I didn't see anything on the help site about disabling the expiration either. It said you can, but there's no list of the setting. I've had to do it through deployment.properties, which does work, but the settings only take effect after the 2nd time the app is launched. If you want it to take effect the first time the app is launched you need the .cfg file on the computer before you install Java. If you try to add it later the app must be launched twice to take effect. By that time the user could of clicked "update" and corrupted the install of Java.

If they let you disable the expiration and set security in the MSI (or with a mst) it would solve so many problems.

Code:
  <rule>
	<id location="sas.elluminate.com" />
	<action permission="run" />
  </rule>

If this rule is in your DeploymentRuleset.jar, then users will be able to continue to access those Java-based Blackboard apps even after Oracle has released the next version. It essentially decreases the security level to Medium on the sites you identify.

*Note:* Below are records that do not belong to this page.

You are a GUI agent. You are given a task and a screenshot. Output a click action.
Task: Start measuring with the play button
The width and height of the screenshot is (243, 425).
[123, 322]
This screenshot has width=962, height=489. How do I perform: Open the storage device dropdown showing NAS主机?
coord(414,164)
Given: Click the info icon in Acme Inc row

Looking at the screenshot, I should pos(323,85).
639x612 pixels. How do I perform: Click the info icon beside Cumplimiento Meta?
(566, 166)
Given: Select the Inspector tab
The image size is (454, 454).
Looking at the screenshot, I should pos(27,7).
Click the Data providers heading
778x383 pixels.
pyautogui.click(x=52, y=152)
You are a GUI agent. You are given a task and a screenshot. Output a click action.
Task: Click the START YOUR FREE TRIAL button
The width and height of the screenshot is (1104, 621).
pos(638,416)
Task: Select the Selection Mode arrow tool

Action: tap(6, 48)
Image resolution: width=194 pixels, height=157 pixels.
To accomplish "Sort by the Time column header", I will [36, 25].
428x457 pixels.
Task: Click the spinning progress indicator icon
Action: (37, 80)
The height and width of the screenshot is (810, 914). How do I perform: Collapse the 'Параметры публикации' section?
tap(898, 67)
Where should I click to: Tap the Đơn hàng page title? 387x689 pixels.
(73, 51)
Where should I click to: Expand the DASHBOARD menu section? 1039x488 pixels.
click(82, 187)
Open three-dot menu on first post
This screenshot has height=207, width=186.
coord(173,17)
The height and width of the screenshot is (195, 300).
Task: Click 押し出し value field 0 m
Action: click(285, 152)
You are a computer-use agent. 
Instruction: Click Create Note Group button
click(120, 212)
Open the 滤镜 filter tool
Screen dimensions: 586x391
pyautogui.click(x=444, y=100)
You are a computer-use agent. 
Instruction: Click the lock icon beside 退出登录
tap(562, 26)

At the very bottom I then have
Code:
  <rule>
    <id />
    <action permission="default" />
  </rule>

Which means that any site not identified will run with the default settings (unsigned jars won't work, can't run signed jars after new version is released, etc)

Now, I cannot confirm the actual expiration date as we don't have any users stuck on an old release of 7. Although it looks like we will find out on April 15 or 16 (since expiration date is the 15th for 7u51 and 7u60 has not yet been released.)

We currently have 9 domains whitelisted and have not yet encountered any issues since doing this.

edit: after seeing that the expiration date has been a very short time after the next release, I would say our DeploymentRuleset does resolve the issue of the expiration date.